→ OPDRACHT
Beantwoord de volgende vragen over het fragment over IMBO hieronder:
(a) Hoeveel melkkoeien telt het bedrijf?
(b) Met welke robots wordt er gemolken?
(c) Tot hoeveel liter per koe wil het bedrijf het daggemiddelde verhogen?

→ TE LEZEN FRAGMENT
IMBO is een familiebedrijf dat door innovaties is uitgegroeid tot een melkveebedrijf met 660 melkkoeien. Een van de belangrijkste innovaties was de vernieuwing van het managementsysteem. “We hebben een visie geschetst voor 2025, dat is waar we naartoe gaan en met een strategie die ons zal helpen om dat doel te bereiken”, aldus María Pía Bonamico, een van de directeuren van IMBO.
De helft van het werk wordt uitgevoerd door zes melkrobots in een volledig geautomatiseerd systeem in een vrijloopstal. Er wordt gemolken met zes DeLaval VMS-robots in een modulair ontworpen stal wat een verschillende behandeling van koeien en vaarzen mogelijk maakt. Het huidige daggemiddelde van 34 liter per koe hoopt het bedrijf te verhogen naar 40 liter als ook de tweede gerobotiseerde vrijloopstal klaar is.

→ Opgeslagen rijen
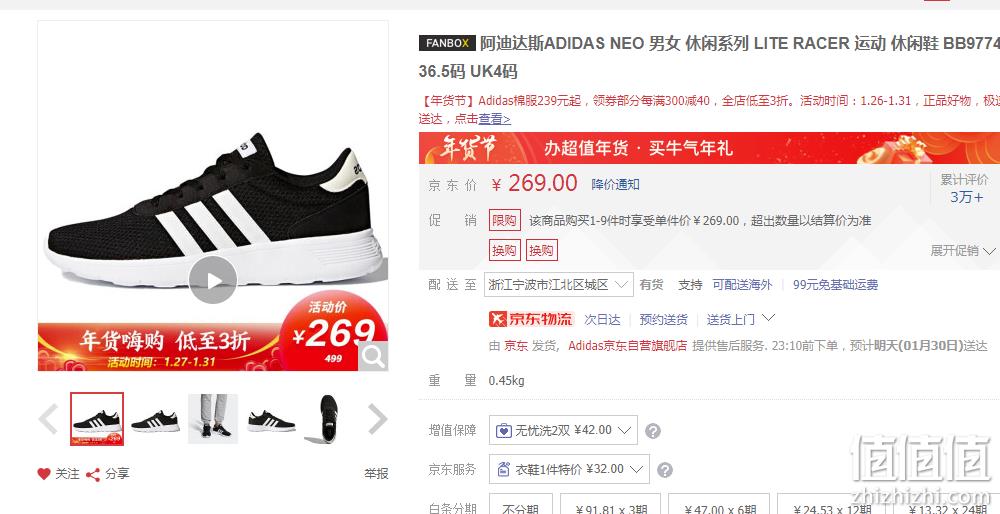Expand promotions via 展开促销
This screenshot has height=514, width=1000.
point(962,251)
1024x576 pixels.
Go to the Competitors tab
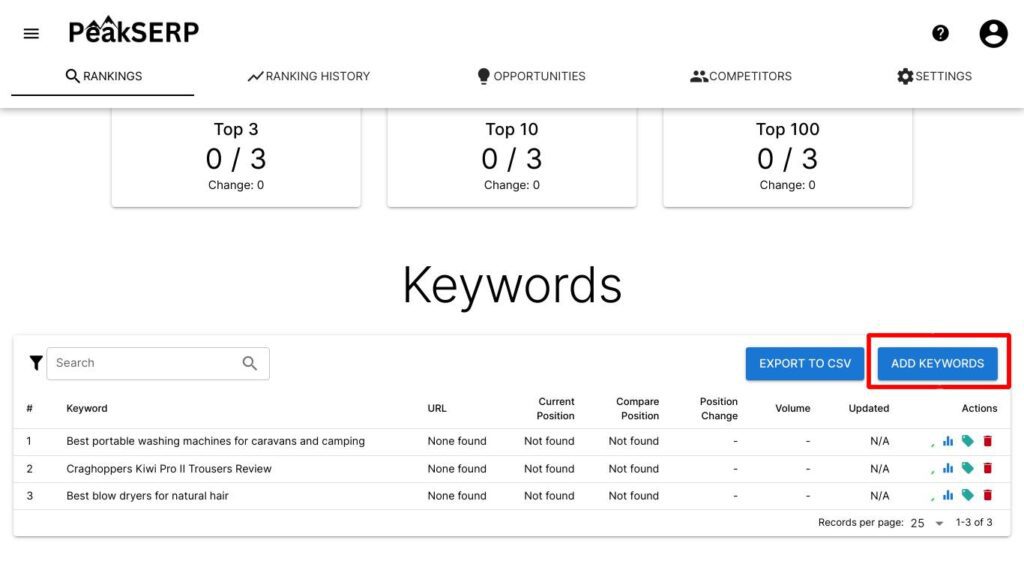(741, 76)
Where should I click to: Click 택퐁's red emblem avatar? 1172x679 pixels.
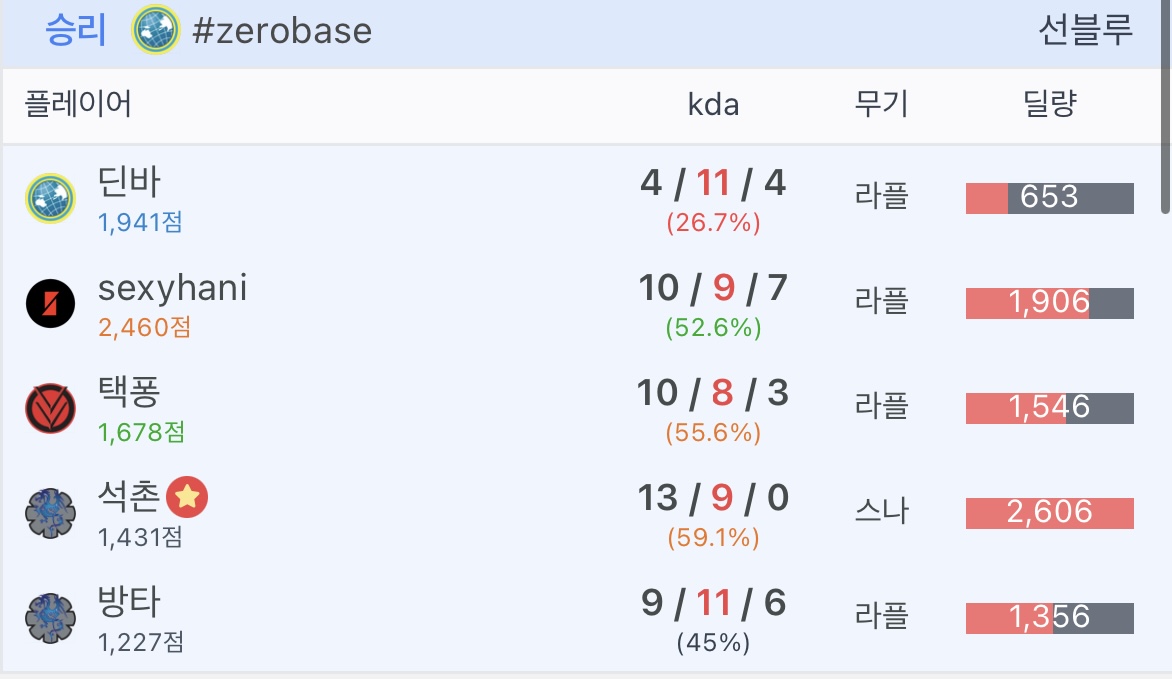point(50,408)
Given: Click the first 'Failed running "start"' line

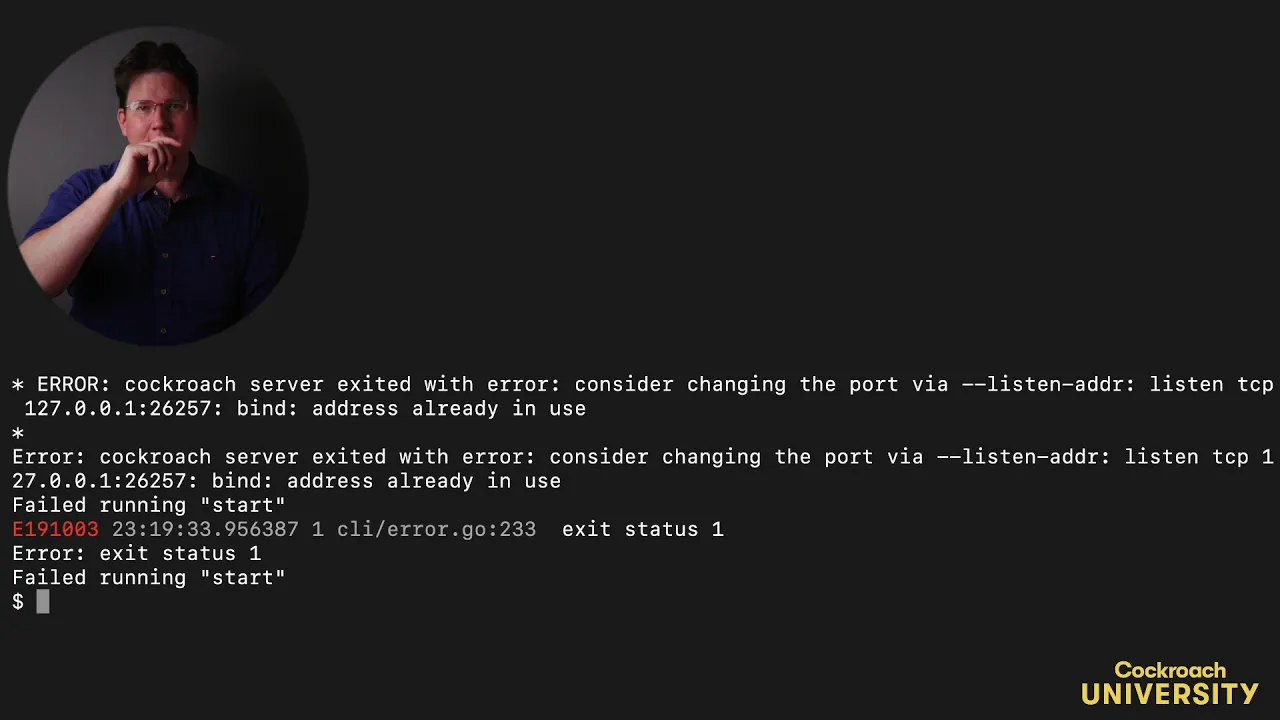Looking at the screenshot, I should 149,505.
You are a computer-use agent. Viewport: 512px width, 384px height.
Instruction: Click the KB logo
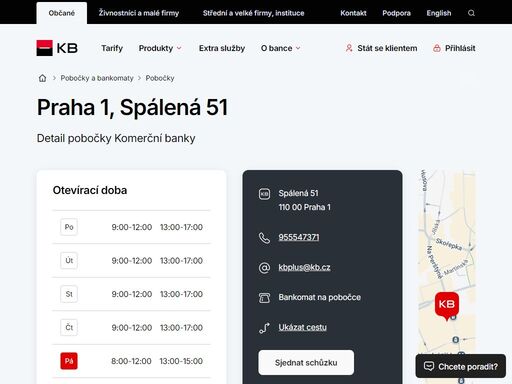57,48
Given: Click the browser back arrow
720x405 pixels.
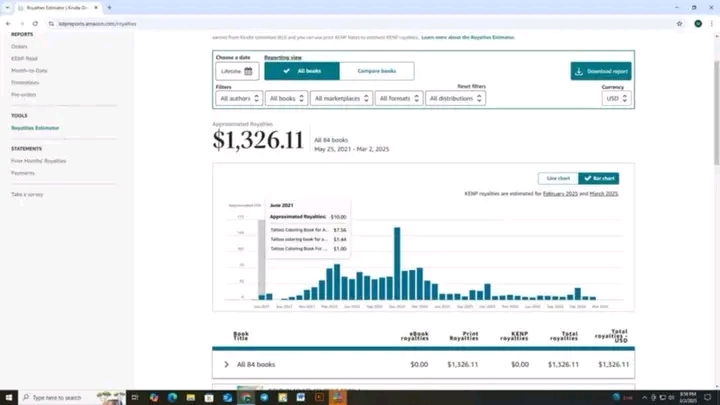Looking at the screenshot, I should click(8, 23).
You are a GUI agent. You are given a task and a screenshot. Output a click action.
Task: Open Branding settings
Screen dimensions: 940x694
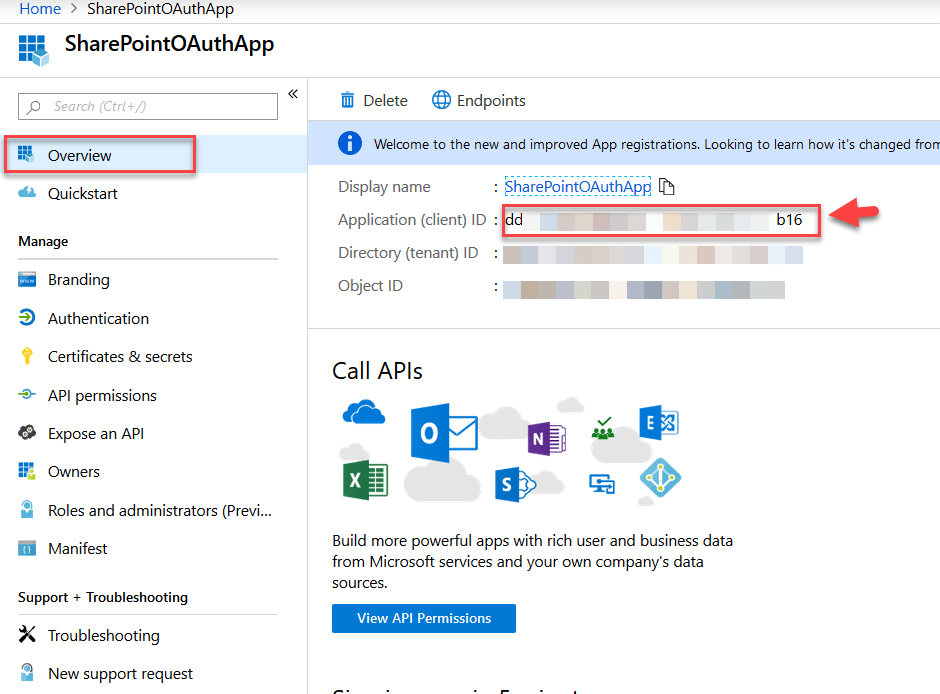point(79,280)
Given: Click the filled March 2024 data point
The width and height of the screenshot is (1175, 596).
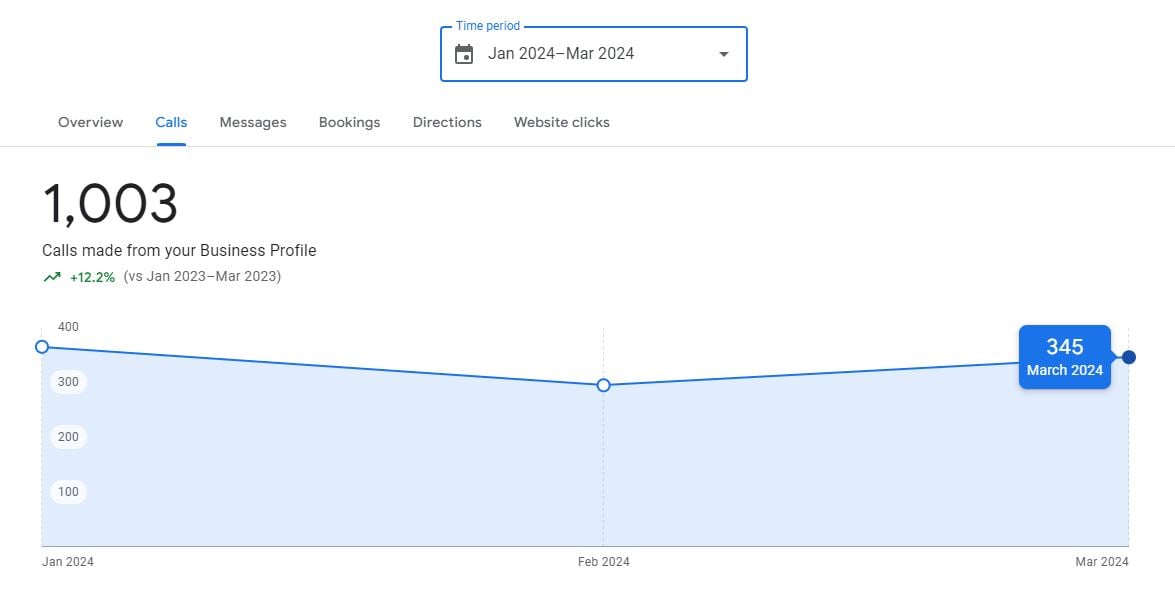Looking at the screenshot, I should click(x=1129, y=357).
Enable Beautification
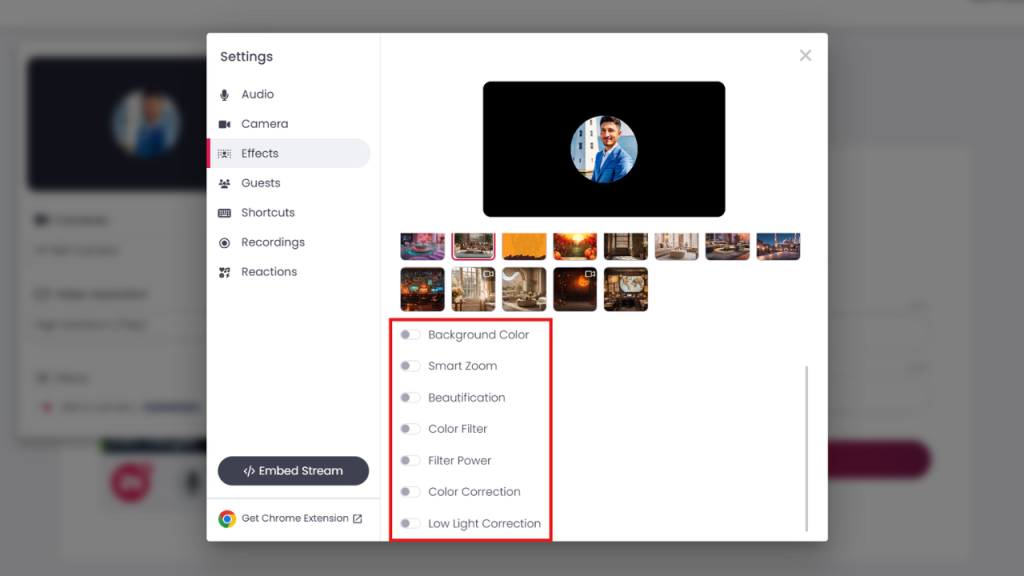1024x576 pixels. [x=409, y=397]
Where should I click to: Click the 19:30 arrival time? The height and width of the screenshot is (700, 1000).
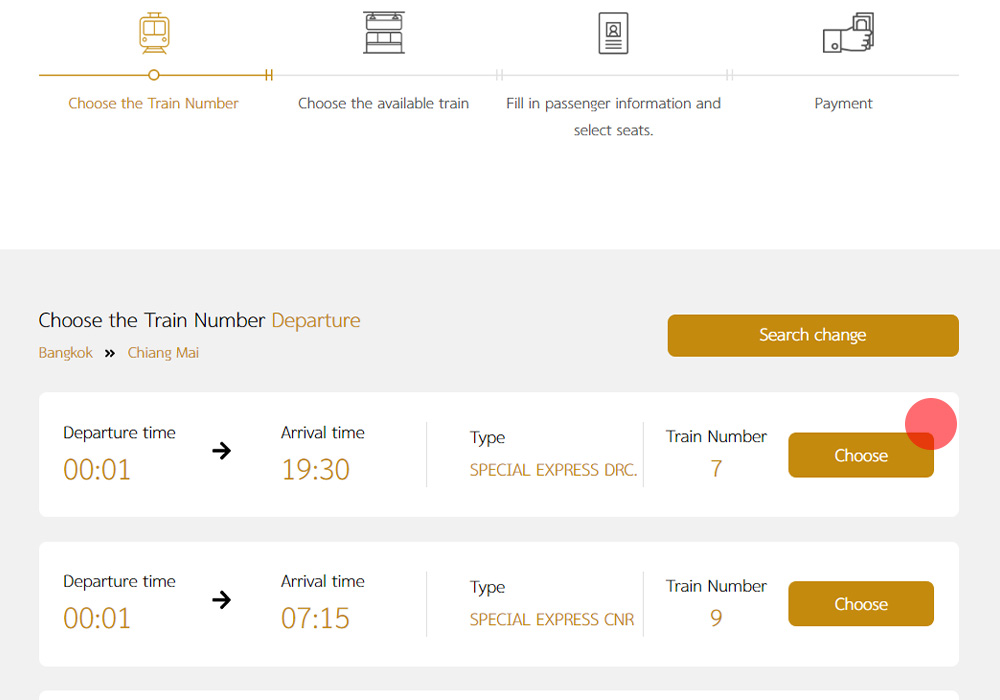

→ UITWERKING
(a) 660 melkkoeien.
(b) Met zes DeLaval VMS-robots.
(c) Tot 40 liter per koe.